MrKABC wrote:Gibbon na-Mhoram answered Covenant's question about the Wards:

Covenant: "Why don't you USE it? [Kevin's Lore]"

Gibbon: "It is lore for that which no longer exists. It has no value under the Sunbane."

The Wards were for lore that predated the Sunbane and didn't anticipate the breaking of the Laws of Life and Death. Also, it was stated in The Illearth War that they were written in the "language of the Old Lords" that required translating (PLOT HOLE: If the Old Lords had a different language how did Linden, Roger, et al communicate with Berek and his troops?)
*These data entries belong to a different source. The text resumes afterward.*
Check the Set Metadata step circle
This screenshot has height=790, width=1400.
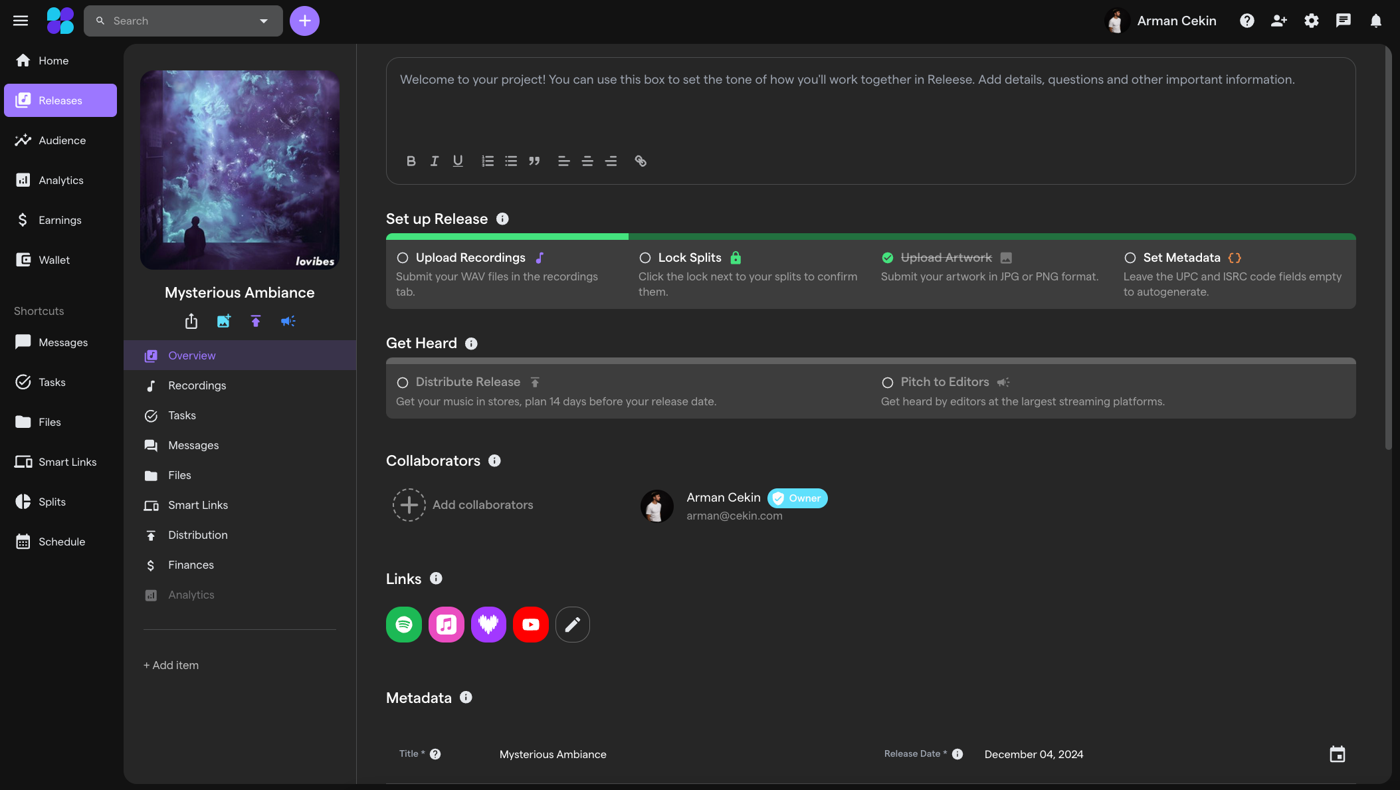click(x=1131, y=258)
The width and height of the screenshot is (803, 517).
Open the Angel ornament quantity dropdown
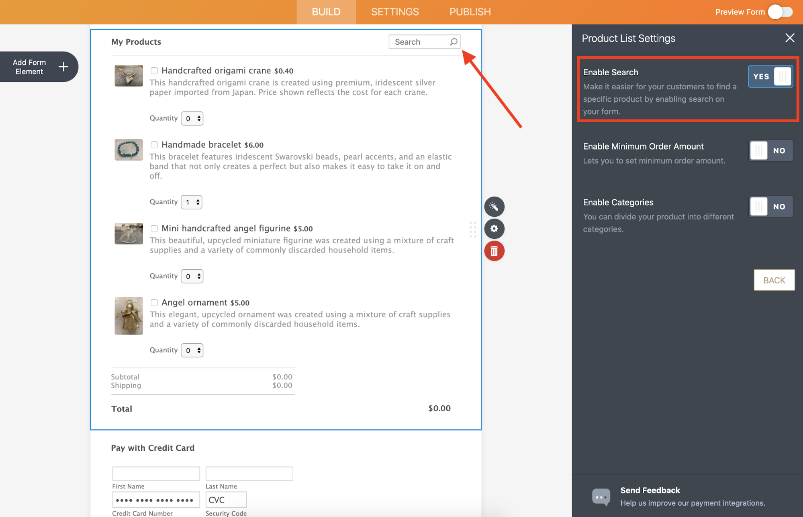pos(192,351)
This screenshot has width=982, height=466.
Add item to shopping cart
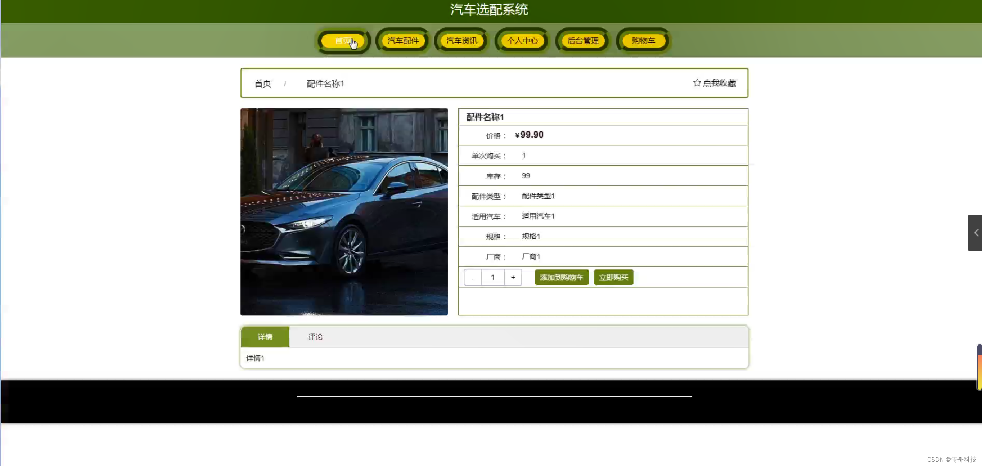(x=561, y=277)
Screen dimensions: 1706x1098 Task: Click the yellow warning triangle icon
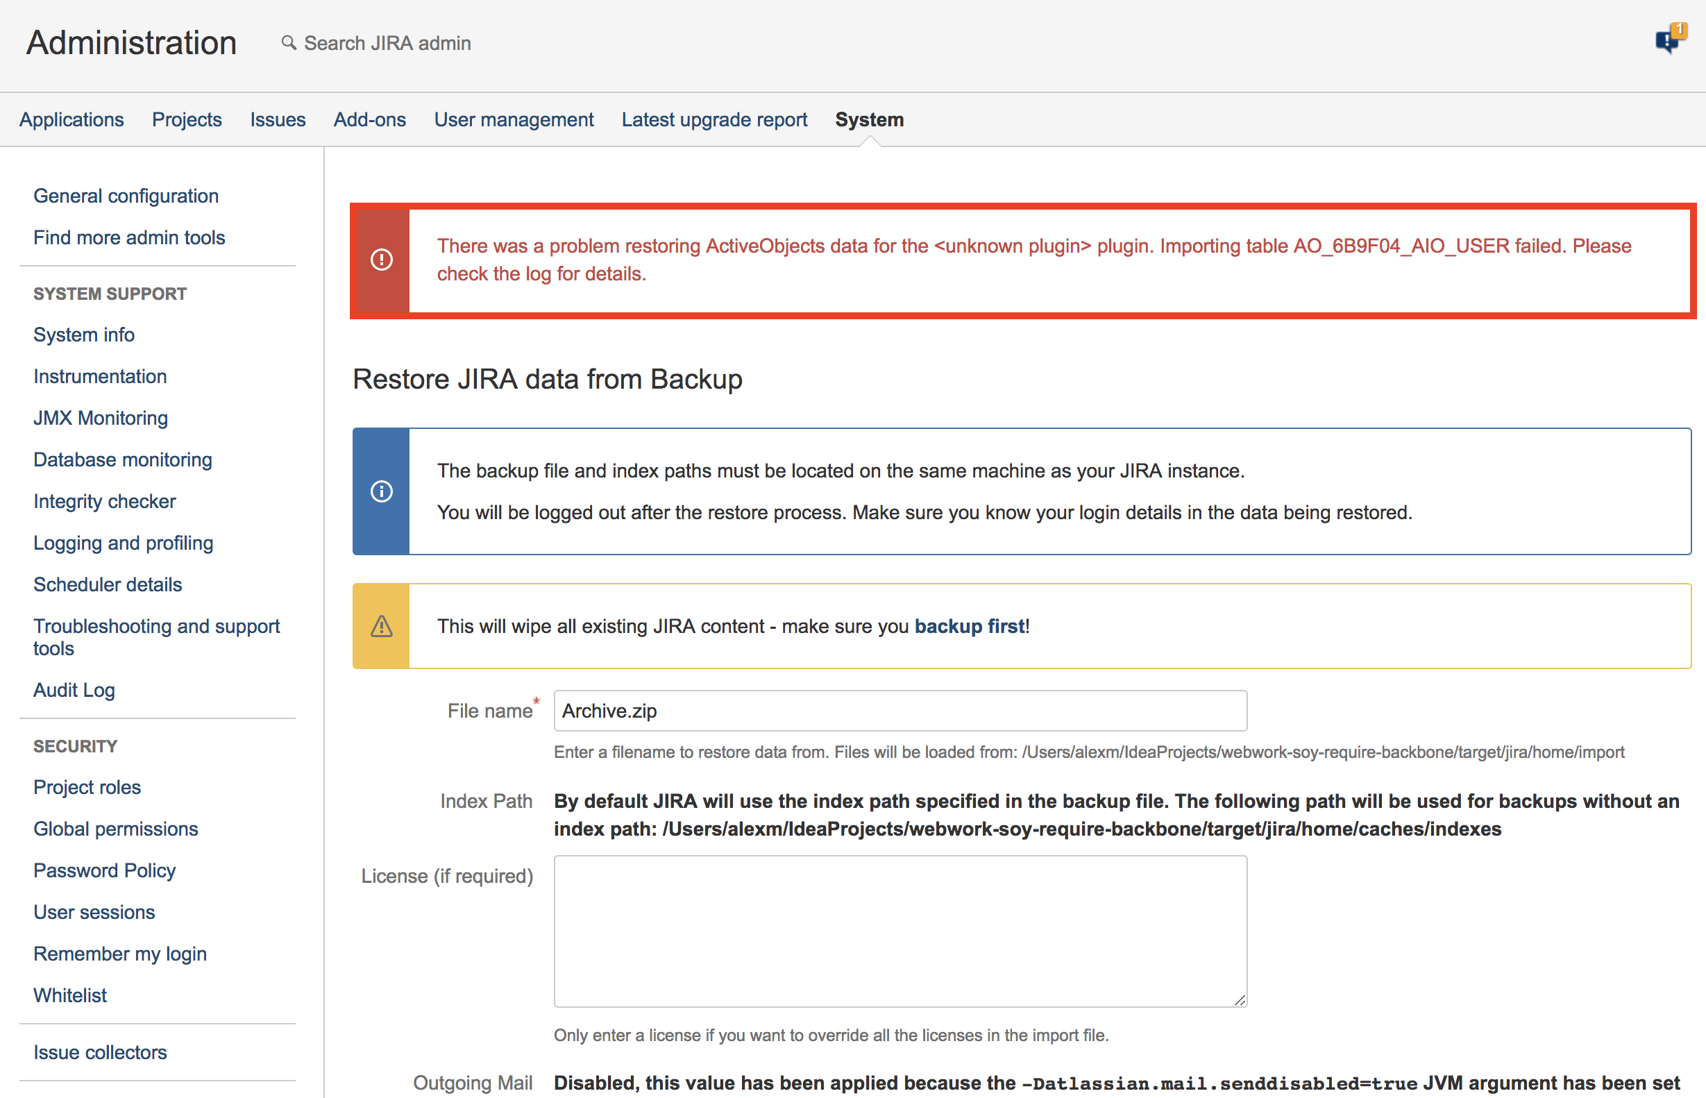pyautogui.click(x=381, y=626)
Bottom line IMO is that the Wards were a plot device that has run its course, and we won't be seeing any more of them.
More thread resurrection.

You're making a HUGE assumption here - that Gibbon was being totally (or even partially) forthright when he said that the lore had no value under the Sunbane. This is, after all, a RAVER we're talking about... They weren't in the Soothtell yet.

As for the plot hole, I suspect the language was largely the same, but the Giants helped them understand the concepts behind some of the Lore-specific terminology. Once enough of that was gleaned, they were able to continue their studies without further Giantish assistance. Note also, that the Oath of Peace was blocking their full comprehension as well.